* **Source data**:
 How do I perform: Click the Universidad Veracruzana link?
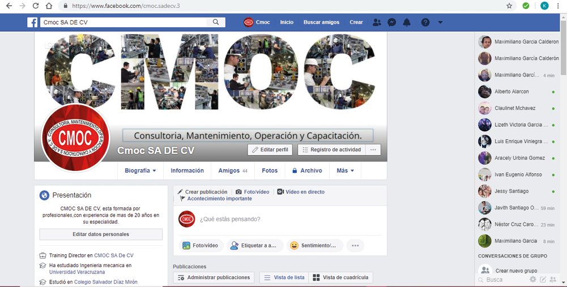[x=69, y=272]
* * *
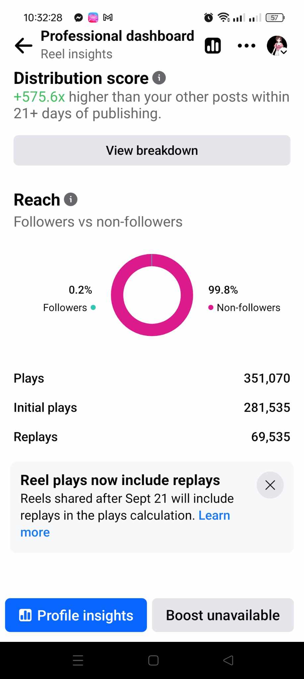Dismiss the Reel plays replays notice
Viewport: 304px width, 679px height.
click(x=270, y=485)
* * *
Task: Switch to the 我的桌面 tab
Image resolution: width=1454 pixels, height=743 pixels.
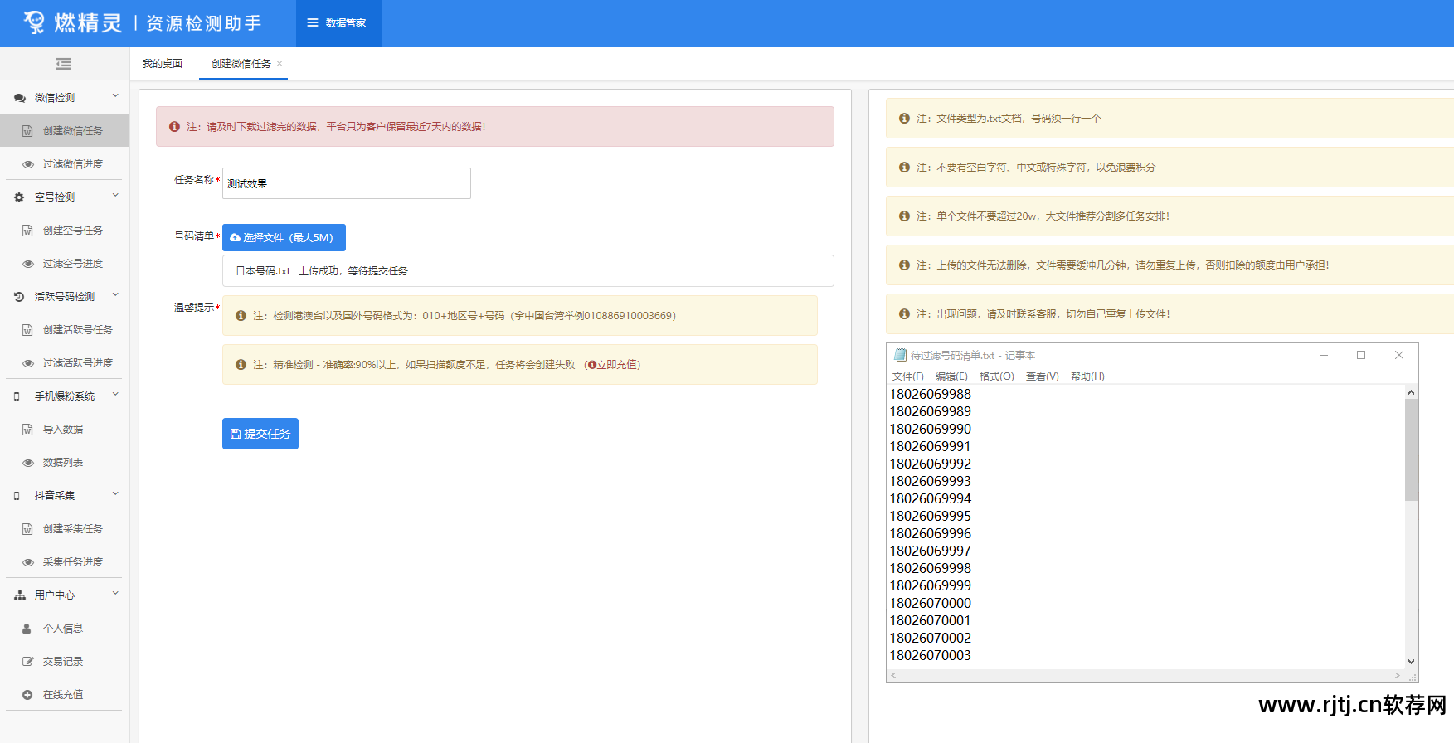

* **Required action**:
Repeat exactly the lines above from the one with "Task: Switch to the 我的桌面 tab" up to and including the one with "Image resolution: width=1454". No other line belongs in the reply.

* **Solution to this problem**:
Task: Switch to the 我的桌面 tab
Image resolution: width=1454 pixels, height=743 pixels.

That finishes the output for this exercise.